According to Blockaid’s analysis, the 66 fake contracts deployed by the attackers are fully identical in appearance to real high-liquidity assets (WETH, USDC, USDT), making them indistinguishable from real routes to the bot’s automated scanning logic. After the bot automatically identifies an “arbitrage opportunity” and approves token spending, the attacker’s final contract uses these already granted permissions to sweep the real assets in one transaction. The vulnerability source is not a code flaw—it is the bot’s own profit-seeking logic.

Can the $1 million bounty for JaredFromSubway lead to the recovery of funds?

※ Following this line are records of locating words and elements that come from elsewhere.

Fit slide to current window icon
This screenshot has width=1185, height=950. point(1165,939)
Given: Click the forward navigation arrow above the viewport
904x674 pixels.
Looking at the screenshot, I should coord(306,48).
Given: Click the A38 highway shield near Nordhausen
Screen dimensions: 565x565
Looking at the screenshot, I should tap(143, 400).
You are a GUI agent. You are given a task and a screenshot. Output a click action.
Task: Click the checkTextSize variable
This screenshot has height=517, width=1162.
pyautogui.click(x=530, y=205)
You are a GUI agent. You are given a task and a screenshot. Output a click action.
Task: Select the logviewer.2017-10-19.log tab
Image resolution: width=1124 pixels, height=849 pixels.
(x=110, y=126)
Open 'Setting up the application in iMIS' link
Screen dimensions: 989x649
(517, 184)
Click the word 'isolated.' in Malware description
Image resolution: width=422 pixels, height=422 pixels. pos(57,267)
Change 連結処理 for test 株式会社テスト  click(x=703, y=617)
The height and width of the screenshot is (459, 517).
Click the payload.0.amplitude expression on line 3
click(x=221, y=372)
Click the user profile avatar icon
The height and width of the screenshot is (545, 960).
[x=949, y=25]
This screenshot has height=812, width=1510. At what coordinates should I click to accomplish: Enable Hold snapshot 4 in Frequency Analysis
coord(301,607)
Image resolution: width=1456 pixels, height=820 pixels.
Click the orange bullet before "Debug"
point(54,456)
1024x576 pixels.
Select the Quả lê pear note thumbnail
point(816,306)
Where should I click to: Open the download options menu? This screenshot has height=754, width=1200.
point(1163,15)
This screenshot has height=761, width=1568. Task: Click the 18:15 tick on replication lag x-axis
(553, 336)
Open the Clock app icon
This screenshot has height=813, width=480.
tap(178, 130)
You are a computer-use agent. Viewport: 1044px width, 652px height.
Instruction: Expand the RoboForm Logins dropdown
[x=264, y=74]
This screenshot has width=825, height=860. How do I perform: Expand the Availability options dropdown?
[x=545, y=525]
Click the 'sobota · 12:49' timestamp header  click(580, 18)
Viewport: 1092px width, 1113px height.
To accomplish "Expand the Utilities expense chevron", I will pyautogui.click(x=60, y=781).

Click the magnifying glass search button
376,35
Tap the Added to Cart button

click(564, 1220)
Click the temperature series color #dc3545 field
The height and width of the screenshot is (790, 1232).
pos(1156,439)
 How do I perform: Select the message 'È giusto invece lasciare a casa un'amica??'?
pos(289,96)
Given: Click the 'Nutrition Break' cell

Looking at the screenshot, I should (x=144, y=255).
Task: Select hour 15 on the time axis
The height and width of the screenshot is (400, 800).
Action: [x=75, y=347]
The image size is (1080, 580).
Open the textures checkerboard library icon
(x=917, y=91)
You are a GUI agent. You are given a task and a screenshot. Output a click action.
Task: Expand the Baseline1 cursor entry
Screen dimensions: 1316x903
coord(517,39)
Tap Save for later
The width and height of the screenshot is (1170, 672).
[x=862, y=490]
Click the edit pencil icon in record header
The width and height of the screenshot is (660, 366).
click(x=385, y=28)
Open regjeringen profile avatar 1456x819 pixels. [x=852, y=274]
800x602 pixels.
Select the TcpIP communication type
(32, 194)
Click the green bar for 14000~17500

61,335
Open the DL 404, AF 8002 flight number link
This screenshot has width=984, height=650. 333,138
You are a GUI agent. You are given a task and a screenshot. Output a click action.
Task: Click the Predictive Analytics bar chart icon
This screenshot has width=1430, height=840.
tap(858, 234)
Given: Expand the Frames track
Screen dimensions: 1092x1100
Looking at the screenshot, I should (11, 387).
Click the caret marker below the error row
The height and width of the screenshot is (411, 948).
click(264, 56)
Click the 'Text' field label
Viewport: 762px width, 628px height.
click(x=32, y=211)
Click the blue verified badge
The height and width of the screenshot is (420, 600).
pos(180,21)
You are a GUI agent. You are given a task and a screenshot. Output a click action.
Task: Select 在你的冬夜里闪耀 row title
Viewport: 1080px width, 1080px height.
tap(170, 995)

According to reports, although the designer of JaredFromSubway has offered a $1 million bounty, based on historical cases, the rate at which funds are returned in attacks like this is extremely low. The article states that “the chance of getting this money back is, for now, not high.”

Why is the discrepancy between Blockaid’s and the designer’s loss estimates so large ($7.5 million vs $15 million)?

According to reports, Blockaid and PeckShield’s on-chain analysis could only track losses of directly visible on-chain assets (about $7.5 million); the designer of JaredFromSubway claimed that the $15 million includes portions that are not directly visible on-chain, but the specific breakdown has not been disclosed.